In an effort to mass-market interactive television and video-on-demand services to consumers, AOL Time Warner has named Time Warner Cable chairman and CEO Joseph Collins topper of its newly formed Interactive Video division.
Glenn Britt, prexy of Time Warner Cable since 1999, will take the reins from Collins. He will report to AOL Time Warner co-chief operating officer Bob Pittman. Tom Rutledge, senior executive veep of Time Warner Cable, will become prexy.
Additionally, James Chiddix has been tapped prexy of the new division’s Interactive Personal Video Group, reporting to Collins. Chiddix was senior veep, engineering and technology, and chief technology officer at Time Warner Cable.
AOL Time Warner said the new Interactive Video arm will focus on accelerating the growth of interactive television and advanced cable services for mass-market consumers, including video-on-demand, subscription VOD, cable telephony and other advanced services.
Collins will be responsible for coordinating companywide interactive video initiatives, leveraging the expertise and resources of all AOL Time Warner divisions, including Internet service providers.
The new division will work closely with Time Warner Cable and America Online to accelerate the delivery of these services over Time Warner Cable’s systems as well as other broadband services.
Collins led Time Warner Cable’s conversion to broadband. He will now report to AOL Time Warner CEO Gerald Levin. Collins also previously served as chairman-CEO of Time Inc.’s cabler American Television and Communications Corp., one of the two entities that joined to form Time Warner Cable. He was also prexy of HBO.
“The creation of new interactive consumer businesses was one of the top reasons we put our merger together. We are using the full range of our assets to turn the promise of interactive video into a reality,” Levin said. “The cable industry is at a critical inflection point with an exciting array of digital and interactive services now at hand.

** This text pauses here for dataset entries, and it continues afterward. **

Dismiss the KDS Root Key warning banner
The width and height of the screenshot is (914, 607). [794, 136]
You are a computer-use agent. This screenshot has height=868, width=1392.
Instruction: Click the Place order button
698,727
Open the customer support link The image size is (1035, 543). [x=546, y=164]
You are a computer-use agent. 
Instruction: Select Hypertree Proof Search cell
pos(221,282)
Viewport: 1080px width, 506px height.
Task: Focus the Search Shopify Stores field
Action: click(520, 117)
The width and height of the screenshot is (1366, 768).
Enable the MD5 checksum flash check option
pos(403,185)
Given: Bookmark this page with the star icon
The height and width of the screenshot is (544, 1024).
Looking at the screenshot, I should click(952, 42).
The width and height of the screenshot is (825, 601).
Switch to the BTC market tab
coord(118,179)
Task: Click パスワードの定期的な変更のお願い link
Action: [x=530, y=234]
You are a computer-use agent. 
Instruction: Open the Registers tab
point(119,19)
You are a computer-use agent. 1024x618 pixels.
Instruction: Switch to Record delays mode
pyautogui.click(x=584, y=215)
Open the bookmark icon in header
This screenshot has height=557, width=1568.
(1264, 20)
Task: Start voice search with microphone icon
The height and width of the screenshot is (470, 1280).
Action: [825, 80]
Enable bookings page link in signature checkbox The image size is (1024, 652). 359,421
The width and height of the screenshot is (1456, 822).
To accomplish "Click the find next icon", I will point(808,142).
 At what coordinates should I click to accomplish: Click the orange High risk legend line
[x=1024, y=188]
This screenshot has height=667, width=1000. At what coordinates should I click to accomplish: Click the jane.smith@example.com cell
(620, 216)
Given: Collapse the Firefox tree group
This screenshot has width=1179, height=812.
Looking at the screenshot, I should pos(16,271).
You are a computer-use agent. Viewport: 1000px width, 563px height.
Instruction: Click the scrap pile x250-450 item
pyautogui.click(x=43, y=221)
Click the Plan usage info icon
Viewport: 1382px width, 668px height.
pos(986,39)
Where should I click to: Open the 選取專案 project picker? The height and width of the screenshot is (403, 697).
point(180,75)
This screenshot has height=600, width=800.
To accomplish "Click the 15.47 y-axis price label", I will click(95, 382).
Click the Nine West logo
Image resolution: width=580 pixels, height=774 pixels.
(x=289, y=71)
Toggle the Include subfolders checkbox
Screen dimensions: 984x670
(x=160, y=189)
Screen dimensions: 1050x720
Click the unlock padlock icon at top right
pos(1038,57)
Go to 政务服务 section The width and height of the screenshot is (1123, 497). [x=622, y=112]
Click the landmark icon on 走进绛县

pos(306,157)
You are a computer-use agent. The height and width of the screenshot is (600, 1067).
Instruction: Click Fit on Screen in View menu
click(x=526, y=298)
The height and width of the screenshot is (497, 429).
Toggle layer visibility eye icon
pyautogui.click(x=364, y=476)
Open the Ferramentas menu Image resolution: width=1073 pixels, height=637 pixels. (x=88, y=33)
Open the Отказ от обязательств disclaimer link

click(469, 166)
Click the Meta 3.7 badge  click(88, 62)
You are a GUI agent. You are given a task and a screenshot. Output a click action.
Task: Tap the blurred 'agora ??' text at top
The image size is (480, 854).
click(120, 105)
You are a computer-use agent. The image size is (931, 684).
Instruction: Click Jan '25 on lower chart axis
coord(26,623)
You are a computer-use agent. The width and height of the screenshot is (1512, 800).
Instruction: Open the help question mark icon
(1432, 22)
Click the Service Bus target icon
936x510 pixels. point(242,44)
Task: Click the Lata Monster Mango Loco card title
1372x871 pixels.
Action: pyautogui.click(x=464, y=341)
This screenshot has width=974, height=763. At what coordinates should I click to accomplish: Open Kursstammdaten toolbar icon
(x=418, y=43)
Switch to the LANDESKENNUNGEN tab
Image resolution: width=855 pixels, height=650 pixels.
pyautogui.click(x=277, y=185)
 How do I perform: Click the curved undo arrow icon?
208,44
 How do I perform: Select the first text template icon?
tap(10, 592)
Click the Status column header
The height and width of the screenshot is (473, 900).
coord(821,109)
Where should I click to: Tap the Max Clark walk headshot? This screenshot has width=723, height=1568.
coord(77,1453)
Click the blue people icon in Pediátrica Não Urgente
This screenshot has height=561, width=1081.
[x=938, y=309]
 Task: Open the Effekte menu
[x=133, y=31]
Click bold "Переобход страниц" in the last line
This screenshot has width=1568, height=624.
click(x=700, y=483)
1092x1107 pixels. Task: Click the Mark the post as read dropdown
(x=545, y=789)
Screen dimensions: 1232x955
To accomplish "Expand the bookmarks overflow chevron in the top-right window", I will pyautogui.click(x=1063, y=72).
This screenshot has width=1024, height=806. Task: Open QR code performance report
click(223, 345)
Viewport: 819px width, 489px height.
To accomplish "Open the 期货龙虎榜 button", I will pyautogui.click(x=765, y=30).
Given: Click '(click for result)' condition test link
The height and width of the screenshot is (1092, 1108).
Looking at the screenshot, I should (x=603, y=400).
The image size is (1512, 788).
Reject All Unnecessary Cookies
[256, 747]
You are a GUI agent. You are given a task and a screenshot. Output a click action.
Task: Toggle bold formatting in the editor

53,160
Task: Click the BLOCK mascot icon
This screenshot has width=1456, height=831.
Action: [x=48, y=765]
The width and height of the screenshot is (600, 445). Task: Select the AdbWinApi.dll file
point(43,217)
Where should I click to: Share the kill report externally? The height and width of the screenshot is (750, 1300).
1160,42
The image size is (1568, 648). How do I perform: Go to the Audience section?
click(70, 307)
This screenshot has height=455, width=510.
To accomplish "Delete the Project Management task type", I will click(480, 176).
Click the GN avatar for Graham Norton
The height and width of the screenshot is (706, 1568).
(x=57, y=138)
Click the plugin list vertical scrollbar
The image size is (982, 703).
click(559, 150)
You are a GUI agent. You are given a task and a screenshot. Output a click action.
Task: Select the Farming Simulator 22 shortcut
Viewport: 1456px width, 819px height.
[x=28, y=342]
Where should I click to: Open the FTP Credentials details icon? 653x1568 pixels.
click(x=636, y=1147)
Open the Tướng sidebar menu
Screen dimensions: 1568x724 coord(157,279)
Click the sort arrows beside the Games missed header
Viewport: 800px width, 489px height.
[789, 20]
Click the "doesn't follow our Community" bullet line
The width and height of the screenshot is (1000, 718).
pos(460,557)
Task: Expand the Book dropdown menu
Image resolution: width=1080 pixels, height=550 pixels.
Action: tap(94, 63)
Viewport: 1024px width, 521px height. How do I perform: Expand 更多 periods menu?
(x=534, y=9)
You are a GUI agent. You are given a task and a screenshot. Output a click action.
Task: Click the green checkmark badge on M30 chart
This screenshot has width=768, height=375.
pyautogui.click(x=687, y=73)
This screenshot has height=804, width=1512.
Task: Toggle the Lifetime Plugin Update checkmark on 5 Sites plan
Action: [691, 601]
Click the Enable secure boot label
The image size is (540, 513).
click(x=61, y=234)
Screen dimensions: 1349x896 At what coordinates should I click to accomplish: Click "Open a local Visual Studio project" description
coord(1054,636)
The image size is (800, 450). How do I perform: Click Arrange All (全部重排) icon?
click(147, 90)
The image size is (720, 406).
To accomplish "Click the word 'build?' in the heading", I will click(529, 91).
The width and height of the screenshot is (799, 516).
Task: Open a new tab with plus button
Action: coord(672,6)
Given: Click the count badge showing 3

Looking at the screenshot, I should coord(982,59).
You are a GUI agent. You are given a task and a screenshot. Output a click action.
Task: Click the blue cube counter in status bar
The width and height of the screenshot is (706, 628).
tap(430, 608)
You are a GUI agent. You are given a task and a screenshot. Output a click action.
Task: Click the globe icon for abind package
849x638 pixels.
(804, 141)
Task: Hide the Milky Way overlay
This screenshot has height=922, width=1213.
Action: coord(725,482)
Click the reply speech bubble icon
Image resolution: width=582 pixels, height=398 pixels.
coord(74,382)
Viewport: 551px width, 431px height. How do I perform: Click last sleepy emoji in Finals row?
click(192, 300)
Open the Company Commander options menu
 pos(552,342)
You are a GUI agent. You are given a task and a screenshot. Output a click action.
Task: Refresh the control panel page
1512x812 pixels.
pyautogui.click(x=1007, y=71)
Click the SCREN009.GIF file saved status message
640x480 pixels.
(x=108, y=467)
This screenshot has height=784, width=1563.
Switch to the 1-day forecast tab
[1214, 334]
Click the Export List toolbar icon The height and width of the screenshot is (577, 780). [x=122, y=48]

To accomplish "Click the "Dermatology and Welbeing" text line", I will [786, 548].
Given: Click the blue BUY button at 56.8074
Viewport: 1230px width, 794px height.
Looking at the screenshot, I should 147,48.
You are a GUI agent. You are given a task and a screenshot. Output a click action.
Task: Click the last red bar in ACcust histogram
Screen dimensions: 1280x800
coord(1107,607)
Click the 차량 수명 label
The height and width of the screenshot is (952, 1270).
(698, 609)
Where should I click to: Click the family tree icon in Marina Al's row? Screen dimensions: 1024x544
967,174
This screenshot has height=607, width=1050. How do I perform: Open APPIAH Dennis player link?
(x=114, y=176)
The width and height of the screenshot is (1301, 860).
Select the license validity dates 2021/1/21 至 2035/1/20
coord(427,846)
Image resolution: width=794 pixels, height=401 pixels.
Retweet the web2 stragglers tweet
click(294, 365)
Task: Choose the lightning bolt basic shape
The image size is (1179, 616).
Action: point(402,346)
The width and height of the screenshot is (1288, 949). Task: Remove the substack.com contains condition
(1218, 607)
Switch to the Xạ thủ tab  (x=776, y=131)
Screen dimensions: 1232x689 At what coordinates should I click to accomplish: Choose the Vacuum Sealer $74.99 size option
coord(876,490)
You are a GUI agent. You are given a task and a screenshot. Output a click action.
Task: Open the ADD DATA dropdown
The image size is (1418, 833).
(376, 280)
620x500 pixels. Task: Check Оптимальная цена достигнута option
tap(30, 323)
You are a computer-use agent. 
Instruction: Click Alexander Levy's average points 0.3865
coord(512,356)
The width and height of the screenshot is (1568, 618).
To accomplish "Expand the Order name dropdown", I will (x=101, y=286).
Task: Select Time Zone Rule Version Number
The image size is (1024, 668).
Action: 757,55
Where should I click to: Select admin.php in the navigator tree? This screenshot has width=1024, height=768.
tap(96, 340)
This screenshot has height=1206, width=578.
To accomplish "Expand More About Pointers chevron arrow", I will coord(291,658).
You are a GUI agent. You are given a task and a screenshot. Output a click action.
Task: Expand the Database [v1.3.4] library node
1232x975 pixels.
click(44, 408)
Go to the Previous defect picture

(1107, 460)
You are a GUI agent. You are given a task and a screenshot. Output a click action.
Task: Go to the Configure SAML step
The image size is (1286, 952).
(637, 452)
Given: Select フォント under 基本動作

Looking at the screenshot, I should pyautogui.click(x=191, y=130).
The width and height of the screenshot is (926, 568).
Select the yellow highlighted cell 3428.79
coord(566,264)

By focusing our company’s combined resources behind this enormous opportunity, we will bring new interactive video services to mass-market consumers faster than any other company in the world.”
Net service AOL, with over 30 million subscribers, and Time Warner Cable, which has 2.5 million digital cable subs and 1.4 million Road Runner cable modem subs, have already been working together to promote a number of value-added interactive video products.
Time Warner Cable has been testing HBO subscription VOD and other such services in South Carolina, Texas, Florida and Hawaii. Later this year, AOL Online will roll out an enhanced version of its AOL TV service through Samsung-built digital cable set-top boxes.